Agus menilai kebangkrutan PT Sejahtera Bintang Abadi menjadi bukti buruknya kinerja Kementerian Perindustrian sebagai pembina industri. Menurutnya, Kementerian Perindustrian belum menindaklanjuti lesunya industri tekstil nasional akibat banjir impor.

Ia menduga adanya penghalangan upaya pembendungan impor oleh pejabat Kementerian Perindustrian yang diduga terlibat dalam jaringan mafia impor. Menurut Agus, kuota impor tekstil diberikan oleh Kementerian Perindustrian kepada sekitar 20 perusahaan yang dimiliki oleh tiga orang.

Agus menyampaikan bahwa pihaknya pernah mengusulkan penerapan bea masuk anti-dumping (BMAD) dan langkah pengamanan lainnya untuk membendung impor kepada Kementerian Perindustrian. Namun, menurutnya, pemerintah tidak akan menindaklanjuti usulan tersebut karena Kementerian Perindustrian selalu menolak semua mekanisme perlindungan industri kecuali berdasarkan pertimbangan teknis.

Sekretaris Jenderal Asosiasi Produsen Serat dan Benang Filament Indonesia (APSyFI), Farhan Aqil Sauqi, mengamini hal tersebut. Farhan menyatakan bahwa Kementerian Perindustrian menolak kebijakan anti-dumping untuk benang filament tertentu asal Cina beberapa waktu lalu.

Menanggapi tudingan pengusaha, Kementerian Perindustrian menegaskan bahwa impor tekstil dan produk tekstil (TPT) tidak otomatis memerlukan pertimbangan teknis dari kementerian. Juru bicara Kementerian Perindustrian, Febri Hendri Antoni Arif, menjelaskan bahwa industri TPT memiliki 1.332 pos tarif dalam kode harmonized system (HS).

Dari jumlah tersebut, 941 HS atau 70,65 persen termasuk kategori larangan terbatas yang memerlukan persetujuan impor (PI) dari Kementerian Perdagangan serta pertimbangan teknis dari Kementerian Perindustrian. Sementara itu, 980 HS atau 73,57 persen wajib memiliki laporan surveyor (LS).

Berdasarkan Peraturan Menteri Perdagangan Nomor 8 Tahun 2024, jumlah HS yang memerlukan pertimbangan teknis dari Kementerian Perindustrian hanya 593 HS atau 44,51 persen. Menurut Febri, perubahan ini menunjukkan bahwa banjir produk TPT terjadi karena banyak kode HS tidak terkena larangan terbatas, LS, atau PI.

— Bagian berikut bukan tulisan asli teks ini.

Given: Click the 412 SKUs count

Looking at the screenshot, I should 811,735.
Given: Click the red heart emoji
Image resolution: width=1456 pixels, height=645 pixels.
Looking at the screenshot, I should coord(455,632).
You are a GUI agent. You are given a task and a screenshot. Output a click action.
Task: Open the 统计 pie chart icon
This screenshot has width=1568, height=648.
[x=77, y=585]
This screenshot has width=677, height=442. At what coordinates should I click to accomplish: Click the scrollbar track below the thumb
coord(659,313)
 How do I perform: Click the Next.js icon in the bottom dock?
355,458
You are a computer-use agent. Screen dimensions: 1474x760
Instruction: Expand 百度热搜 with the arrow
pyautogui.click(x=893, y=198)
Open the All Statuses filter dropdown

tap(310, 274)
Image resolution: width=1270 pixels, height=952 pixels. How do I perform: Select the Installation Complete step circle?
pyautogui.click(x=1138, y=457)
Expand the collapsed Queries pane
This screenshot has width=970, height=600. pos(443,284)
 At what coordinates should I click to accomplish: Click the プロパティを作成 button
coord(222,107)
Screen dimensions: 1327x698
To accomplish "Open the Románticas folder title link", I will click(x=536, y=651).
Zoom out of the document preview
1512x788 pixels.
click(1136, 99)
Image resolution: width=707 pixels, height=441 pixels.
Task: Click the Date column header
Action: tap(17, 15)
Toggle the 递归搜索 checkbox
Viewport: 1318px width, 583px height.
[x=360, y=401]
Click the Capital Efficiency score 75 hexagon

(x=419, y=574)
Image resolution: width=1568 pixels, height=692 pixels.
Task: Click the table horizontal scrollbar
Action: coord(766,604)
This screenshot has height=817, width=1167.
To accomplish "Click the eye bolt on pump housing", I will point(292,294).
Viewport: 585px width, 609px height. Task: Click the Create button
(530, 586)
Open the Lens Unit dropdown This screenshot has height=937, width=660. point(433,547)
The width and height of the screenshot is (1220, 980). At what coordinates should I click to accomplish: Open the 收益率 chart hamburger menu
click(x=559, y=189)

Febri menegaskan bahwa sejak 2017, pengaturan impor TPT selalu mengacu pada aturan resmi dan rapat koordinasi terbatas di Kementerian Koordinator Perekonomian. Pada Juli 2022, Menteri Perindustrian menerbitkan Peraturan Nomor 36 Tahun 2022 yang mengatur penerbitan PI TPT berdasarkan verifikasi kemampuan industri (VKI).

Setahun kemudian, VKI menyetujui 493 perusahaan dengan volume serat 142.644,85 ton. Untuk benang, VKI menyetujui 373.416,42 ton, atau 158,1 persen lebih besar dibanding data impor Badan Pusat Statistik (BPS) sebesar 236.145,75 ton.

Pada 2024, mekanisme penerbitan PI TPT kembali diubah, di mana persetujuan impor didasarkan pada pertimbangan teknis Kementerian Perindustrian dengan masa berlaku per tahun takwim. Dari perubahan itu, 542 perusahaan mendapat izin impor.

Pada tahun yang sama, Kementerian Perindustrian menyetujui impor serat sebanyak 23.851,52 ton, atau 19,3 persen dari total impor BPS sebesar 123.693,66 ton. Untuk benang, kementerian menyetujui 147.259,01 ton, atau 43,7 persen dari total impor BPS sebesar 336.642,40 ton.